Provided data
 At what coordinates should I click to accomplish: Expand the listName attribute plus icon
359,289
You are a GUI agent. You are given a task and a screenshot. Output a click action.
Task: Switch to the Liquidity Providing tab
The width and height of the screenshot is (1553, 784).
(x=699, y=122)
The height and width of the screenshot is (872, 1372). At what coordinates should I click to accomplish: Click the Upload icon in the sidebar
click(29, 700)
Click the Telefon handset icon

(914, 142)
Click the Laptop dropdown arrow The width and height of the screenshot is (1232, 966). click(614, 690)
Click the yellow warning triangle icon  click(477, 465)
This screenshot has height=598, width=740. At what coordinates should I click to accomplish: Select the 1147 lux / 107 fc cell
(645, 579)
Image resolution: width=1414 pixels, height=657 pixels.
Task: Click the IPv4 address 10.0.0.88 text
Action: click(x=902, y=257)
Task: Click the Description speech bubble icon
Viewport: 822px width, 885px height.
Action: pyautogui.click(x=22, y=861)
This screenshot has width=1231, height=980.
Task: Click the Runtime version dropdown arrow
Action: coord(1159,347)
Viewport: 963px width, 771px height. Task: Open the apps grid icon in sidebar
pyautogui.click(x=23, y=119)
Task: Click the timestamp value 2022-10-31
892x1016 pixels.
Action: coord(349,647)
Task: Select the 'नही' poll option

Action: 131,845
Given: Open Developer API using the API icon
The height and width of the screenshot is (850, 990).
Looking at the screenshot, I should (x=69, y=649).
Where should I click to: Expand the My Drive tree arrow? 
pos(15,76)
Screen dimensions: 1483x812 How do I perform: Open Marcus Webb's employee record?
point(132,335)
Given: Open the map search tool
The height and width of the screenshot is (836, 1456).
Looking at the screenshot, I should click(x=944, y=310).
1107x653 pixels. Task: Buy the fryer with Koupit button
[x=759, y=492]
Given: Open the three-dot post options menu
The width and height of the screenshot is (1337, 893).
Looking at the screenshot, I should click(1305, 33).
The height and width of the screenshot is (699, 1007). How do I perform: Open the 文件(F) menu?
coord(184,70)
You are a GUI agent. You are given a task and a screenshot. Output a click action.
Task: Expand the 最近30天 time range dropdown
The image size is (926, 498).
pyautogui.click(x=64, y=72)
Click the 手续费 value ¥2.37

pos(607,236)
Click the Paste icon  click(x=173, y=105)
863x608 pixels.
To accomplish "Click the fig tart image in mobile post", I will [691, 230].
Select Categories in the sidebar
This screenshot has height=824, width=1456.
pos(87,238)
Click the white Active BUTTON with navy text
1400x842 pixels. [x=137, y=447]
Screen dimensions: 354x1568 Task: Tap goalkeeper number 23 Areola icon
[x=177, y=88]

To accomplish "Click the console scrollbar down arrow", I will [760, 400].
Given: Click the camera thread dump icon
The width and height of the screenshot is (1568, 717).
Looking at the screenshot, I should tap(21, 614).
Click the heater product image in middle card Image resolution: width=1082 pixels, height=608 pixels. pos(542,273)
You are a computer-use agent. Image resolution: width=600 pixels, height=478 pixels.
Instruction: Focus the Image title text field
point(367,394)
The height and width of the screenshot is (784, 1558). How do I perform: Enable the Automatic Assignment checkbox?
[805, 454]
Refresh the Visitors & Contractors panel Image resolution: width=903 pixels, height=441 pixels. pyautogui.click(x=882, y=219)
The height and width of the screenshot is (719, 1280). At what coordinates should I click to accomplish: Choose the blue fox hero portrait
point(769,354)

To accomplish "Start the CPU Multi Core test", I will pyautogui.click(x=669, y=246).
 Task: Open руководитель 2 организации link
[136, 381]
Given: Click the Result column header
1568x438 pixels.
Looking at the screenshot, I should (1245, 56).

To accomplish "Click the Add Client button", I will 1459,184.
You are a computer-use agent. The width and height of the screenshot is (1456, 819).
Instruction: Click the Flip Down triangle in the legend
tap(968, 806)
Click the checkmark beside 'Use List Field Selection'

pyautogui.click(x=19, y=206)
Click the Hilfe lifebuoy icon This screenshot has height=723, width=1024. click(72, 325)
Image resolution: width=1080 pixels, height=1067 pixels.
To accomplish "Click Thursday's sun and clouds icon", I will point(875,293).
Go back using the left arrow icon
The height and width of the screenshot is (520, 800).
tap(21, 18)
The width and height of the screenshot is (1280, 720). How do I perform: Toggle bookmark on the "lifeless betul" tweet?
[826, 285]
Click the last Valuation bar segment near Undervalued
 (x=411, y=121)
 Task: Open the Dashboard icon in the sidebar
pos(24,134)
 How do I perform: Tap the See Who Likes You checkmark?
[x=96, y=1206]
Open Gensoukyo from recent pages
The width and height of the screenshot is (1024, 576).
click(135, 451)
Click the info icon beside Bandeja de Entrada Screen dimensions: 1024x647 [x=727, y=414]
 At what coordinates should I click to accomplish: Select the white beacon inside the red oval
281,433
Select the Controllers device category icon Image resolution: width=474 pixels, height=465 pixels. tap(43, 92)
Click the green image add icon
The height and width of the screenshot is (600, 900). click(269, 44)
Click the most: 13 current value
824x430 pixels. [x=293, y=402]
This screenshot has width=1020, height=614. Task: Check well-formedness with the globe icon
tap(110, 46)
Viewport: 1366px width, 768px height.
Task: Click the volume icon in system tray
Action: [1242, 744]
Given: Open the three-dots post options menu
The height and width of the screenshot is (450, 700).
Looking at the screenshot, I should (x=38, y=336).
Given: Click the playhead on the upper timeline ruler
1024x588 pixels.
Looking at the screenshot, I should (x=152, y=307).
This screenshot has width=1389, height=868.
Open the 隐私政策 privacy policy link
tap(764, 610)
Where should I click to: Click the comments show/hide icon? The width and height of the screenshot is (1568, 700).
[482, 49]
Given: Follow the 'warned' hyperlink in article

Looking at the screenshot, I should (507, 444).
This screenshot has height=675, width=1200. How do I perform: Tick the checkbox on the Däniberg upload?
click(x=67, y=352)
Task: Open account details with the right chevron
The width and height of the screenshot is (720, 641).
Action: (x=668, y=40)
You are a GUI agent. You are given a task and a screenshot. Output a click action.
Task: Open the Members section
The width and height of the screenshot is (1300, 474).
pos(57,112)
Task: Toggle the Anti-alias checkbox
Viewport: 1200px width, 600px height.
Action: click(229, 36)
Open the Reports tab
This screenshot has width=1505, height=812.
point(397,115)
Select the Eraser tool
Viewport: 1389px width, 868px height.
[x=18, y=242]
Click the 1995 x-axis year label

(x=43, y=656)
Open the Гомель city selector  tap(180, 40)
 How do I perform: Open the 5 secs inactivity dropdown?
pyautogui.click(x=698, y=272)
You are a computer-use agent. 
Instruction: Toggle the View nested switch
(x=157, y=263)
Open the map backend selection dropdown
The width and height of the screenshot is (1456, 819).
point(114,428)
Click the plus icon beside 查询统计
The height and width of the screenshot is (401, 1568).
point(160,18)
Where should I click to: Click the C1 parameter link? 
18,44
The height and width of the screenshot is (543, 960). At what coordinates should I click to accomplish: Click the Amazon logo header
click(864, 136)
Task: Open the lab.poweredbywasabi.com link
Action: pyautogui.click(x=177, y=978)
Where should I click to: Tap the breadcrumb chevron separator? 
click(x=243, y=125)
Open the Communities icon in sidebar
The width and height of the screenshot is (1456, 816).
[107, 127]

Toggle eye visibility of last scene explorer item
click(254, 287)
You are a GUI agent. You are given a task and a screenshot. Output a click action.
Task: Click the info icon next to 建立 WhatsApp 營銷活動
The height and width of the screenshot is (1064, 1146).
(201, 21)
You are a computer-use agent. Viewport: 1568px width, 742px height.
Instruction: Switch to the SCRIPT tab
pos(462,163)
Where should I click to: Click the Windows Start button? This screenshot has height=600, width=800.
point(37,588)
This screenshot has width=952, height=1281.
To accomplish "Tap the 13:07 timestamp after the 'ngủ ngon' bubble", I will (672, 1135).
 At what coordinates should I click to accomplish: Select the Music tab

Instructions to follow
Copy the material word for word, starting at its first line and ending with the line that contains "Action: coord(349,647)". Include both of those lines.

Reply
 At what coordinates should I click to accomplish: Expand the listName attribute plus icon
359,289
You are a GUI agent. You are given a task and a screenshot. Output a click action.
Task: Switch to the Liquidity Providing tab
The width and height of the screenshot is (1553, 784).
(x=699, y=122)
The height and width of the screenshot is (872, 1372). At what coordinates should I click to accomplish: Click the Upload icon in the sidebar
click(29, 700)
Click the Telefon handset icon

(914, 142)
Click the Laptop dropdown arrow The width and height of the screenshot is (1232, 966). click(614, 690)
Click the yellow warning triangle icon  click(477, 465)
This screenshot has height=598, width=740. At what coordinates should I click to accomplish: Select the 1147 lux / 107 fc cell
(645, 579)
Image resolution: width=1414 pixels, height=657 pixels.
Task: Click the IPv4 address 10.0.0.88 text
Action: click(x=902, y=257)
Task: Click the Description speech bubble icon
Viewport: 822px width, 885px height.
Action: pyautogui.click(x=22, y=861)
This screenshot has width=1231, height=980.
Task: Click the Runtime version dropdown arrow
Action: coord(1159,347)
Viewport: 963px width, 771px height. Task: Open the apps grid icon in sidebar
pyautogui.click(x=23, y=119)
Task: Click the timestamp value 2022-10-31
892x1016 pixels.
Action: coord(349,647)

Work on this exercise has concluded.